Exercise prompt: The result should be an exact copy of the lines from the one with "Given: Click the engine power icon in toolbar" through the last line of the data below, both included.

Extracted entries:

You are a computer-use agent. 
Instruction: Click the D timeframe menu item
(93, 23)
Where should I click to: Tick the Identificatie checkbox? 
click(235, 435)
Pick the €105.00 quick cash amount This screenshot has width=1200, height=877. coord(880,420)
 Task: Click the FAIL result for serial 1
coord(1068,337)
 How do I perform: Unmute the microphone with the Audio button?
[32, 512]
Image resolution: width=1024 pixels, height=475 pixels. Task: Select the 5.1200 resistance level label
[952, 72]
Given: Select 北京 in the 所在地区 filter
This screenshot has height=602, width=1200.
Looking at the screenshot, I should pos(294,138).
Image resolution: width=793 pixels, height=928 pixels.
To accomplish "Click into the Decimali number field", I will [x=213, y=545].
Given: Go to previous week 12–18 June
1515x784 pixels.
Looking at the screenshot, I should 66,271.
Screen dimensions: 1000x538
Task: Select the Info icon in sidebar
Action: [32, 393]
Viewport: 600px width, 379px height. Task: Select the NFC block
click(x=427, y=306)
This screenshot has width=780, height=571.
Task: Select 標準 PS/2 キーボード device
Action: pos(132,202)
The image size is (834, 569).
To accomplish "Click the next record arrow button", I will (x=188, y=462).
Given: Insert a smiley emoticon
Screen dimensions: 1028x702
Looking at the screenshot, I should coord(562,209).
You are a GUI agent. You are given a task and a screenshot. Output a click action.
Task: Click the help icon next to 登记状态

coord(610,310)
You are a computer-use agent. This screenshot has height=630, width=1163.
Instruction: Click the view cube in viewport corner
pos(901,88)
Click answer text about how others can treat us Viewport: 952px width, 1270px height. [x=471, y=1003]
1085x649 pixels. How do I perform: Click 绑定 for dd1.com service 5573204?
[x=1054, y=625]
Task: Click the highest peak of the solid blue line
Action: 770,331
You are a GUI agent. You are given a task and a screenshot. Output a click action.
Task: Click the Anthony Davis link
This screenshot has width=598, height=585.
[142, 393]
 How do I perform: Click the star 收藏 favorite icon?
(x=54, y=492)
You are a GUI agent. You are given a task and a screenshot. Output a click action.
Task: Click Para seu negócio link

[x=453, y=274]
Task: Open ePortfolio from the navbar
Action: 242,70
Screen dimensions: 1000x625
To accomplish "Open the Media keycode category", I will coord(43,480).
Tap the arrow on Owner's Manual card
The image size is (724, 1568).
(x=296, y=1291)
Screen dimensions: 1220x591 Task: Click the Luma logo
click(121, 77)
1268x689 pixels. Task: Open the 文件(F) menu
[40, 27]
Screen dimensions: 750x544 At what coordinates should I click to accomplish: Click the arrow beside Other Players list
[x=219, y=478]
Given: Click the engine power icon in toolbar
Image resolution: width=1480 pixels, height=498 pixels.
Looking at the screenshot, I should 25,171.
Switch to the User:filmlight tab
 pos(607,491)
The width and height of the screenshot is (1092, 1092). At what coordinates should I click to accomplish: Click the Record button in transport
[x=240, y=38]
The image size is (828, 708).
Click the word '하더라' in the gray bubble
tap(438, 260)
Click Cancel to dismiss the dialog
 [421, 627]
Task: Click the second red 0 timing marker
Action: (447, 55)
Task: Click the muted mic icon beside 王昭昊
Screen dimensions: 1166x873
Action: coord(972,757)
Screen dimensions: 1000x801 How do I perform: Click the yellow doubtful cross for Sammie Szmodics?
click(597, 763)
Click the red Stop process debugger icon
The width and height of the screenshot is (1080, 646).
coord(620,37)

Response for this exercise:
Given: Click the engine power icon in toolbar
Image resolution: width=1480 pixels, height=498 pixels.
Looking at the screenshot, I should 25,171.
Switch to the User:filmlight tab
 pos(607,491)
The width and height of the screenshot is (1092, 1092). At what coordinates should I click to accomplish: Click the Record button in transport
[x=240, y=38]
The image size is (828, 708).
Click the word '하더라' in the gray bubble
tap(438, 260)
Click Cancel to dismiss the dialog
 [421, 627]
Task: Click the second red 0 timing marker
Action: (447, 55)
Task: Click the muted mic icon beside 王昭昊
Screen dimensions: 1166x873
Action: coord(972,757)
Screen dimensions: 1000x801 How do I perform: Click the yellow doubtful cross for Sammie Szmodics?
click(597, 763)
Click the red Stop process debugger icon
The width and height of the screenshot is (1080, 646).
coord(620,37)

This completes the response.